## Your assignment
Reproduce verbatim the items from the line with "at (232, 44)." to the line with "coordinates (295, 594).", including both of those lines.

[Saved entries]
########################################

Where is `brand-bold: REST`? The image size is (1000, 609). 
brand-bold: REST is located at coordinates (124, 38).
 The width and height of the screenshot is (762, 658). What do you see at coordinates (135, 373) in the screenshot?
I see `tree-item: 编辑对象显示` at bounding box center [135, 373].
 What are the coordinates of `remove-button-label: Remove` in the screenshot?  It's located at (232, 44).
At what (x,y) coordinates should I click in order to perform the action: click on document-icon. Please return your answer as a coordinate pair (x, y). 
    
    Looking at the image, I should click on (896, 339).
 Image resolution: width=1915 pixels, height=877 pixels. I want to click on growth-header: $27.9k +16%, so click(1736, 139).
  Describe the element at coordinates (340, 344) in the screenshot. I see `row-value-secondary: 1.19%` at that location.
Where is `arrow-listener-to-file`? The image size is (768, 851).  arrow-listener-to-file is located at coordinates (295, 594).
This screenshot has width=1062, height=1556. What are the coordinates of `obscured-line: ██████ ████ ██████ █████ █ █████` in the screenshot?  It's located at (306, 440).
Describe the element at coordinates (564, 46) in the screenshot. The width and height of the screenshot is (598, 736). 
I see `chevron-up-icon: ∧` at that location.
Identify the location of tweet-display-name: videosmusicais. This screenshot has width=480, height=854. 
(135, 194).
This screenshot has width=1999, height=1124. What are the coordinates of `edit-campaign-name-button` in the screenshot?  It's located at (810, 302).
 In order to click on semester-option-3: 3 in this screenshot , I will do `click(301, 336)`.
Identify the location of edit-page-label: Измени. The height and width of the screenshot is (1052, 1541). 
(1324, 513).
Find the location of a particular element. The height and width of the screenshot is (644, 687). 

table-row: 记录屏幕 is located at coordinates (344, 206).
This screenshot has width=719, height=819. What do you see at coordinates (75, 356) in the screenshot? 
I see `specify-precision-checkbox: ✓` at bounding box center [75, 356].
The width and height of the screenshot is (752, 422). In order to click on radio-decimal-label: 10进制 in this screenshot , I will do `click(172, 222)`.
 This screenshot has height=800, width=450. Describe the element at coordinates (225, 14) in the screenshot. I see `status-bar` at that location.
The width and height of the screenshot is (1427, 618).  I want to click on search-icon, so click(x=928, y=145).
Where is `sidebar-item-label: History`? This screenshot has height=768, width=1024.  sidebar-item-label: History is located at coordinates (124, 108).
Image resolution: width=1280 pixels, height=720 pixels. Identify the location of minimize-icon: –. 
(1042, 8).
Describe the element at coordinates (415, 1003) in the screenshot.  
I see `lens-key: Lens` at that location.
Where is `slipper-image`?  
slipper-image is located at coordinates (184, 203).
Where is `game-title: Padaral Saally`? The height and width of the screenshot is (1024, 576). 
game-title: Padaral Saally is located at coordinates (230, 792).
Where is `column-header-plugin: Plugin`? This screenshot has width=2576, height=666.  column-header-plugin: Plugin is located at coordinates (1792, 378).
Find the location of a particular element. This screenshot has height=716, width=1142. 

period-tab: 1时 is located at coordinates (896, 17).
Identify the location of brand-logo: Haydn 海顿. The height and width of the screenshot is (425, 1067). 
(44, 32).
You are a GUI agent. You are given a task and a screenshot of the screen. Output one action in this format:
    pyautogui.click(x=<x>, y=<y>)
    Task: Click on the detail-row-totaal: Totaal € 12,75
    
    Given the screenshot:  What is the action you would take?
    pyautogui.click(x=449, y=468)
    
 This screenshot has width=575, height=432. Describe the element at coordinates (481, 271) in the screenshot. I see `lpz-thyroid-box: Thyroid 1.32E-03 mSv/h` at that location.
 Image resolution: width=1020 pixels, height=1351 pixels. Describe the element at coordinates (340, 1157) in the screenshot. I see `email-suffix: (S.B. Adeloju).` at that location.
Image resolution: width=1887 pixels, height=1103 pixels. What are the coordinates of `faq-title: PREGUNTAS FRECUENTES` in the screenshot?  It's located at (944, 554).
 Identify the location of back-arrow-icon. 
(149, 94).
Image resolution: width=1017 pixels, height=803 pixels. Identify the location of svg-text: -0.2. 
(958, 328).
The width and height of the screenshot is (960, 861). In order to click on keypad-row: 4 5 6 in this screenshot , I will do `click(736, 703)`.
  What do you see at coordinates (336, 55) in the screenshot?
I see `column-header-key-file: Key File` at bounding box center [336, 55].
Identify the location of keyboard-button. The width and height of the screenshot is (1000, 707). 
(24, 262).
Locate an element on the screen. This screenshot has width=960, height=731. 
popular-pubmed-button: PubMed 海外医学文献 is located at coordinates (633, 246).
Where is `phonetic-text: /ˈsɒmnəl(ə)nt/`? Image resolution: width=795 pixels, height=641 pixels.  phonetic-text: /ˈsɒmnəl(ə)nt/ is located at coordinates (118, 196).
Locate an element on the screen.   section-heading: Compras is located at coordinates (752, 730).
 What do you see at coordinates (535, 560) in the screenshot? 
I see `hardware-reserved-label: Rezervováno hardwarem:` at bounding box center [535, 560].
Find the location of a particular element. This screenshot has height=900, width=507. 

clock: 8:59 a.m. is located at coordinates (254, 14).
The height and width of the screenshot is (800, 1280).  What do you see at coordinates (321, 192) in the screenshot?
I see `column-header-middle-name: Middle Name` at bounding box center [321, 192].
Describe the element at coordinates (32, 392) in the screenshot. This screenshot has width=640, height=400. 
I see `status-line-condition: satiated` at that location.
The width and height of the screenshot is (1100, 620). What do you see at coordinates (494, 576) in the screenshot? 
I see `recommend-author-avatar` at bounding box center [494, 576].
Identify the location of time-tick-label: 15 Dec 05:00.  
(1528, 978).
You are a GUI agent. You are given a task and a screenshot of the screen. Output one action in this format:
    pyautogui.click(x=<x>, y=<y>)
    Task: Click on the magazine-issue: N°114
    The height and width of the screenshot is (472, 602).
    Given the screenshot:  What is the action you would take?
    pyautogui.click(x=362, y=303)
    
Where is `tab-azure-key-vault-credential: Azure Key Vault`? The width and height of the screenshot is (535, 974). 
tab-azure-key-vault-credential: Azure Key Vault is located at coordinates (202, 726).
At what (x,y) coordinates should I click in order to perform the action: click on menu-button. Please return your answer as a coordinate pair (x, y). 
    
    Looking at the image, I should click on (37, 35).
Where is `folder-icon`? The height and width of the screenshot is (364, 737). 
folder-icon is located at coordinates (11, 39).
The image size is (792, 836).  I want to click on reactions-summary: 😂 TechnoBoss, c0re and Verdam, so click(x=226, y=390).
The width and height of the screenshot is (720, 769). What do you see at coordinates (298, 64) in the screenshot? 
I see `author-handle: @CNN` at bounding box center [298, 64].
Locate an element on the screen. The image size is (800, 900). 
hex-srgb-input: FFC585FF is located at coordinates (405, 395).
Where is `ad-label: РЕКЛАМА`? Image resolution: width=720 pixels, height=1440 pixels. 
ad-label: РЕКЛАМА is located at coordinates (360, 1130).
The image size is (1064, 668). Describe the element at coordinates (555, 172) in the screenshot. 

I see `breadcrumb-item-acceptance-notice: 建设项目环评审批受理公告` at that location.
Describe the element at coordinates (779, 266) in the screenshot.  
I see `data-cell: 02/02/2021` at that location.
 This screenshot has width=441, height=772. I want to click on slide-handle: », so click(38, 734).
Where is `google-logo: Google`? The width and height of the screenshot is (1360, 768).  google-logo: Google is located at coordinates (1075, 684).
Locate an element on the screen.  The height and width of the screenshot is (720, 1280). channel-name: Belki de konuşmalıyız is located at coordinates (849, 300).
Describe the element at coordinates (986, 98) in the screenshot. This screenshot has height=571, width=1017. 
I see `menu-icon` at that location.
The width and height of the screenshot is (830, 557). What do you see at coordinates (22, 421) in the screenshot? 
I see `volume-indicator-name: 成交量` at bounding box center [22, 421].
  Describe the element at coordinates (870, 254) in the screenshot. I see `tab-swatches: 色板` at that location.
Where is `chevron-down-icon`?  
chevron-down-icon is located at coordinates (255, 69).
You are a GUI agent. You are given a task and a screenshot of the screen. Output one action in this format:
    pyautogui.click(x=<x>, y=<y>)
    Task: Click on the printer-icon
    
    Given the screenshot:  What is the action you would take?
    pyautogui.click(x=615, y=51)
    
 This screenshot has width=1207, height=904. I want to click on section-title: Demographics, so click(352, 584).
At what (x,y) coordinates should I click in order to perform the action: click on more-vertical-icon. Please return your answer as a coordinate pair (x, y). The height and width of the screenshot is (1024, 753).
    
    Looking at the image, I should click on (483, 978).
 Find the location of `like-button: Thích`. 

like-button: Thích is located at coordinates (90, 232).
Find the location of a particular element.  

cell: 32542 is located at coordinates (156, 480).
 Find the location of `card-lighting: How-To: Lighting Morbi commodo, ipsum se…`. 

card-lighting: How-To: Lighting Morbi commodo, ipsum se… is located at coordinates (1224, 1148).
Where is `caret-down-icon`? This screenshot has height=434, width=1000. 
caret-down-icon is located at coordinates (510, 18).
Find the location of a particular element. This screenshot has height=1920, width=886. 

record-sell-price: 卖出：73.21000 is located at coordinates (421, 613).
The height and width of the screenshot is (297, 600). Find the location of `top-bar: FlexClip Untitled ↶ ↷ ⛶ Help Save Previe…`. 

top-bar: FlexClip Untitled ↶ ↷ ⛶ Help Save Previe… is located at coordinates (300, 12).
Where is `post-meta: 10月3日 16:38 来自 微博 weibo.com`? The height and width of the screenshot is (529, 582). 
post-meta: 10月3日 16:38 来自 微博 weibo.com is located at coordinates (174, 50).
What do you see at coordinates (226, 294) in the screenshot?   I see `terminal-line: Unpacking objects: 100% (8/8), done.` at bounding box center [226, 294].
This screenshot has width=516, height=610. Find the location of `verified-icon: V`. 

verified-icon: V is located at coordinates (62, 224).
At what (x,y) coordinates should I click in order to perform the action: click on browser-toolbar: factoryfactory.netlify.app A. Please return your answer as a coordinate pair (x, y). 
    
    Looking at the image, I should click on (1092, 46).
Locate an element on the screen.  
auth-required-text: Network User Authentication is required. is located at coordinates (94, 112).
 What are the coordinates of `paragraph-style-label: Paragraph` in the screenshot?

########################################

## Reply to the exercise
 What are the coordinates of `remove-button-label: Remove` in the screenshot?  It's located at (232, 44).
At what (x,y) coordinates should I click in order to perform the action: click on document-icon. Please return your answer as a coordinate pair (x, y). 
    
    Looking at the image, I should click on (896, 339).
 Image resolution: width=1915 pixels, height=877 pixels. I want to click on growth-header: $27.9k +16%, so click(1736, 139).
  Describe the element at coordinates (340, 344) in the screenshot. I see `row-value-secondary: 1.19%` at that location.
Where is `arrow-listener-to-file`? The image size is (768, 851).  arrow-listener-to-file is located at coordinates (295, 594).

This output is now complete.